This is the first study in Pakistan for the evaluation of reference range for HbA1c and the reference range of HbA1C for total population was found to be 4.6 - 6.56% and of 2.69-4.81 mmol/mol, in accordance with NGSP and IFCC, respectively. The reference range of HbA1c is slightly higher than that of Western12 and Kuwaiti13 population. However, our data was more in coherence with data from Thai11 population. This data support the recommendation of NCCLS to encourage laboratories in establishing their own reference ranges of provided parameters15. In addition, the variability of reference ranges of provided parameters could have occurred from factors such as; the difference of population, race, and environment15. The authors also studied HbA1c levels in males, females and age groups less than 40 years old and greater than 40 years old, and found that HbA1c levels are independent of gender (p=0.298). However, it varied among age groups. In our data HbA1c levels are higher among elderly age group (p=0.001).
The present results are different from a previous study performed in Thai population which found that gender had statistical significance11. In our study, the intra-assay CV of HbA1c were 2.6%, 1.9% and 1.6% for low, normal and high levels of controls , respectively. These intra-assay CVs were less than 3% according to the recommendation for laboratory analysis in the diagnosis and management of diabetes mellitus16.

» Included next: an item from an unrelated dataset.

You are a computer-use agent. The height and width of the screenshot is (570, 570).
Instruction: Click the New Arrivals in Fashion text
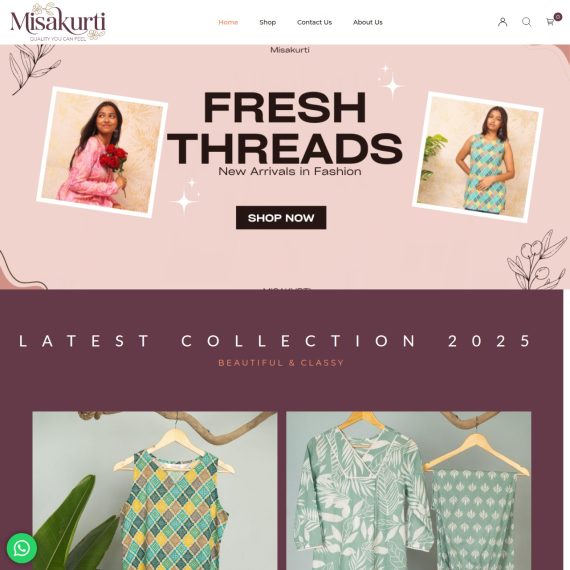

The reference ranges for healthy individuals and the recommended values for optimal therapy in diabetic patients have to be revised and adjusted in accordance to the new reference range. "The various commercial assays need to adjust to the new international reference system for reference ranges and target values and to pace with the move towards standardization of analytical systems and harmonization of standards". It is recommended that all the results of HbA1c should be reported in both NGSP and IFCC methods not only to facilitate the physicians but also to avoid confusions in reported results. In addition, population based reference ranges should be established to provide better patient care services and to achieve the standardization requirements according to NCCLS recommendations14.
1. Consensus committee. Consensus statement on the worldwide Standardization of the hemoglobin A1C measurement. Diabetes care 2007; 30:2399-400.
2. Haddadinezhad S, Ghazaleh N. Relation of fasting and postprandial plasma glucose to glycosylated hemoglobin in diabetic patients. Rawal Med J, 2008;33:12-4.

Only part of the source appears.